One thing I’ve learned though, especially recently, is that I don’t have to have a “take” on everything, and if there’s a question about the information or what’s happening, don’t touch it. If something doesn’t look real or seems unverified, trust your instincts and don’t elevate that content. I’m careful to only Tweet or Retweet things from reputable outlets, especially breaking news or medical information.
People under use open Direct Messages. Everyone should have open Direct Messages, so you can just write to people — that’s one of the best things about Twitter.

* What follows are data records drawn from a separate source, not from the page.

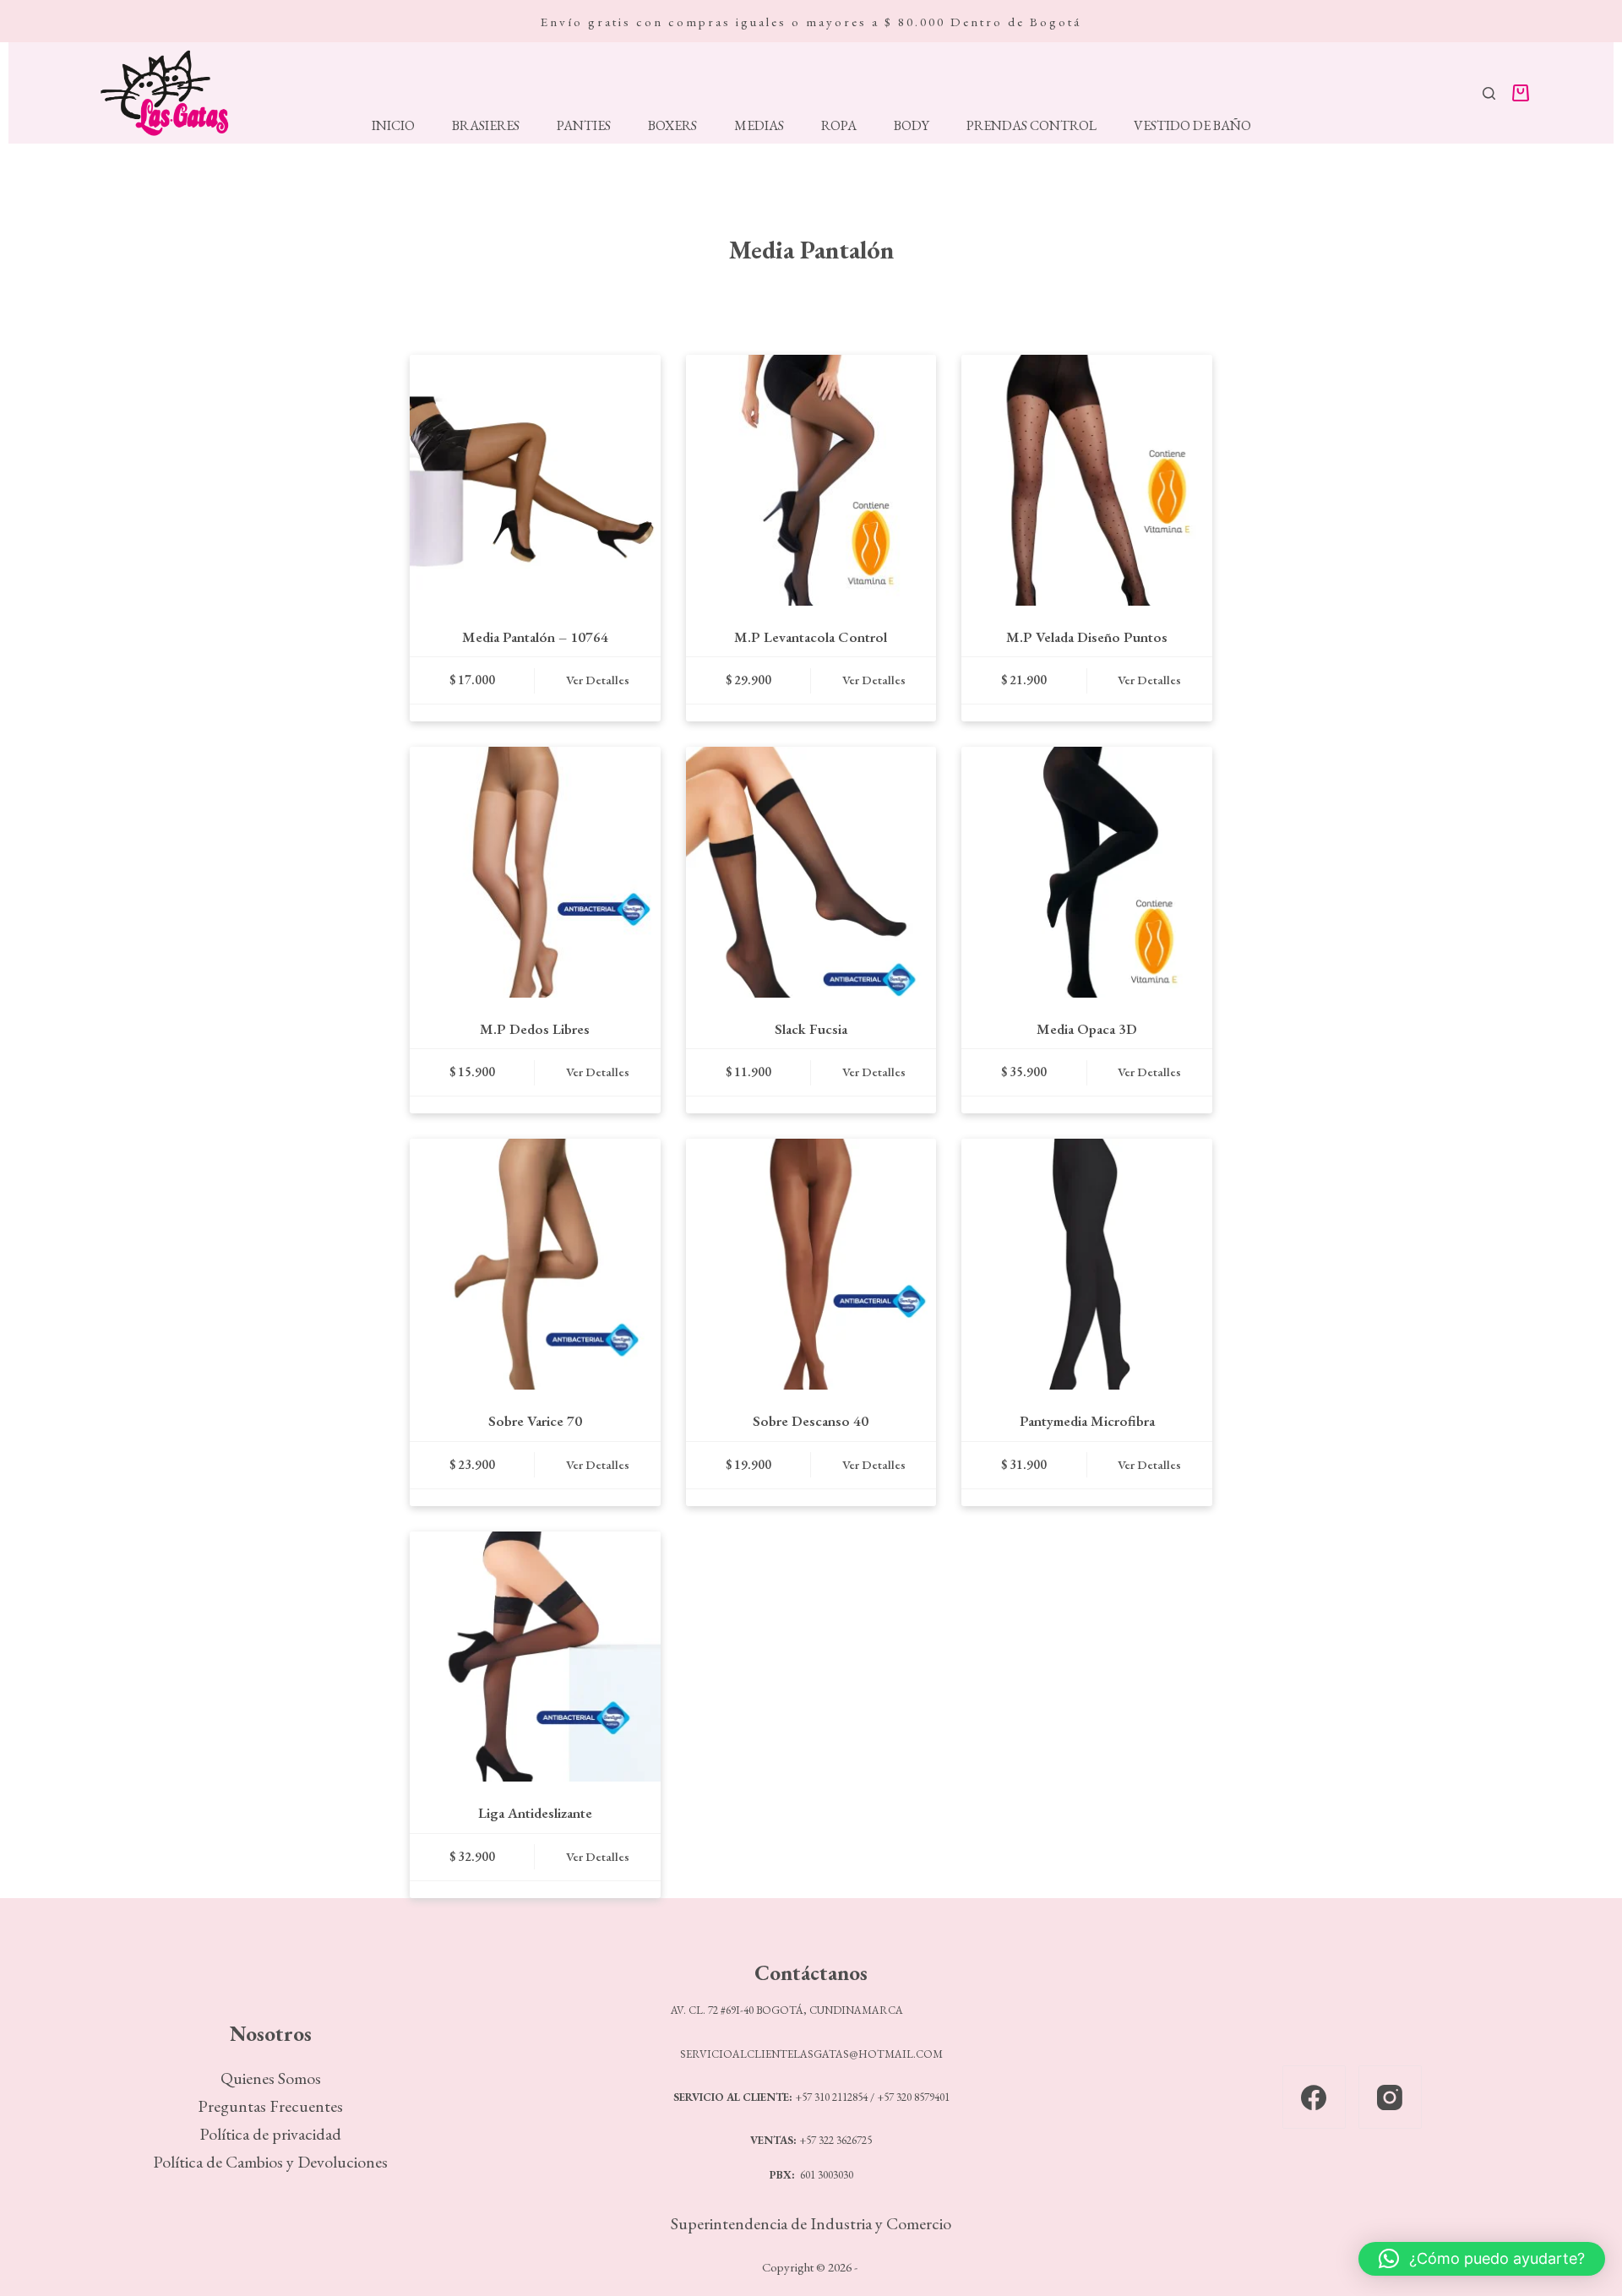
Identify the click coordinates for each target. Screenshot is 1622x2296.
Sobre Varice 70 (535, 1421)
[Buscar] (1489, 93)
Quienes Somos (270, 2078)
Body (911, 125)
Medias (759, 125)
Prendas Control (1031, 125)
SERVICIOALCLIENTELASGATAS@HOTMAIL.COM (811, 2054)
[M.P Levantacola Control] (811, 480)
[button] (1481, 2259)
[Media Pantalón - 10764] (535, 480)
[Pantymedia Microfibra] (1086, 1264)
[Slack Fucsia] (811, 872)
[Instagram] (1390, 2097)
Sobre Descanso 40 (810, 1421)
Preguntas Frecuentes (270, 2106)
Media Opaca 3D (1087, 1029)
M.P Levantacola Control (810, 637)
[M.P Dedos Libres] (535, 872)
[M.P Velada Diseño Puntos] (1086, 480)
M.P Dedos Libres (535, 1029)
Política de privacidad (270, 2134)
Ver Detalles (597, 680)
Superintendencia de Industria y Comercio (811, 2223)
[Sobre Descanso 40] (811, 1264)
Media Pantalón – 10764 (535, 637)
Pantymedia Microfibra (1087, 1421)
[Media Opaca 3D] (1086, 872)
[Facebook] (1314, 2097)
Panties (584, 125)
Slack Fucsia (811, 1029)
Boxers (672, 125)
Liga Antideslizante (535, 1813)
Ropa (839, 125)
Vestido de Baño (1192, 125)
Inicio (393, 125)
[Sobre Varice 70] (535, 1264)
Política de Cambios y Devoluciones (270, 2162)
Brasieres (486, 125)
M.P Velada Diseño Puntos (1087, 637)
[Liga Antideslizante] (535, 1657)
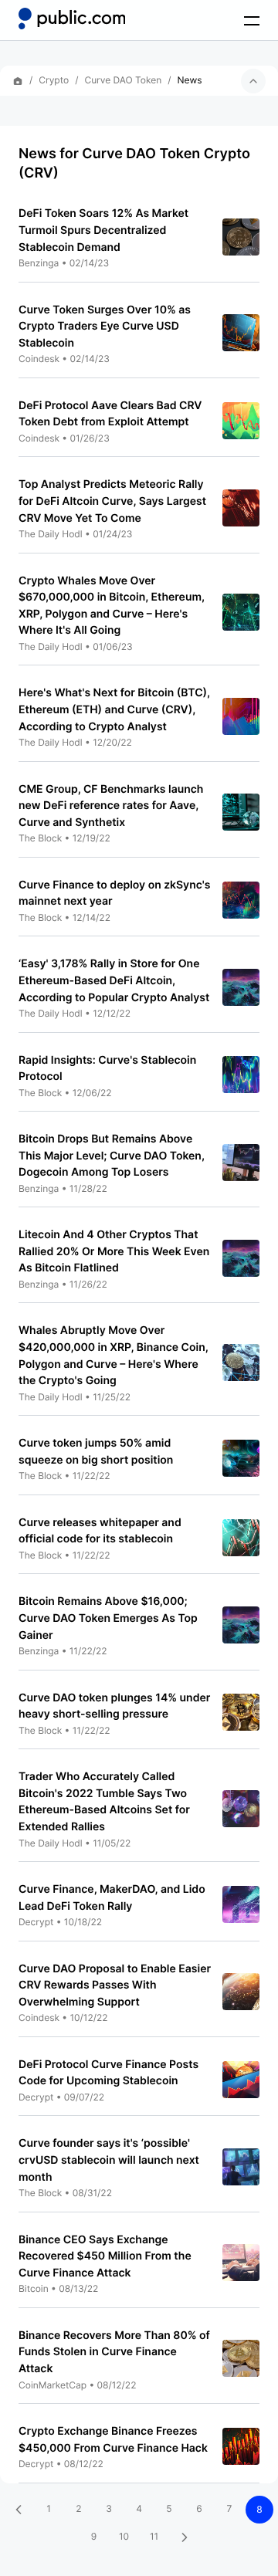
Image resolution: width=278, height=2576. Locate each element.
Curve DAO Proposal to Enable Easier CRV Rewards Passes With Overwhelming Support (115, 1985)
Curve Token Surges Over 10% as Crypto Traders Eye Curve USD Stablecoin (105, 326)
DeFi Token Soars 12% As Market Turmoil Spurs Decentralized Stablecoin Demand (103, 230)
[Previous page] (18, 2510)
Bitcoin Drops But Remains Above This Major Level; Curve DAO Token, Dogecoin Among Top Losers (112, 1155)
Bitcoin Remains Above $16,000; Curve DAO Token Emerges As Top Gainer (108, 1618)
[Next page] (184, 2537)
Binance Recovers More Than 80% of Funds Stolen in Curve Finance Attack (114, 2352)
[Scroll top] (253, 81)
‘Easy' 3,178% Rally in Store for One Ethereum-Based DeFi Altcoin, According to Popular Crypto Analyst (114, 980)
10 (124, 2536)
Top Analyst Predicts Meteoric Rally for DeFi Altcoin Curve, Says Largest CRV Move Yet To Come (112, 501)
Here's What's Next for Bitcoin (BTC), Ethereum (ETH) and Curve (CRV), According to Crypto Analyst (114, 709)
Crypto (54, 80)
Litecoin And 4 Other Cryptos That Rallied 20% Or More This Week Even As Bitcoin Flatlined (114, 1251)
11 (154, 2536)
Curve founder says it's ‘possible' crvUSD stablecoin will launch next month (109, 2160)
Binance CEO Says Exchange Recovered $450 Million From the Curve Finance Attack (105, 2256)
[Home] (72, 18)
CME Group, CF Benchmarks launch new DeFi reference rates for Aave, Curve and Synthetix (111, 806)
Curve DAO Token (122, 80)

In the real world, you probably don’t feel like you can just walk up and talk to someone you admire, but you can in messages. I get sources, stories, and just people wanting to talk in my Direct Messages all the time. It’s fascinating. I do a podcast at The Daily Beast that requires me to book around seven guests a week, and Twitter is great because almost everybody I can potentially book is on it.
However, I do prioritize being pretty liberal with blocking. If someone clearly doesn’t exist in the same universe as me or is always just commenting to dunk on me, block. If they’re saying hateful things in my Direct Messages, block. That’s how I try to protect my emotional state and be careful.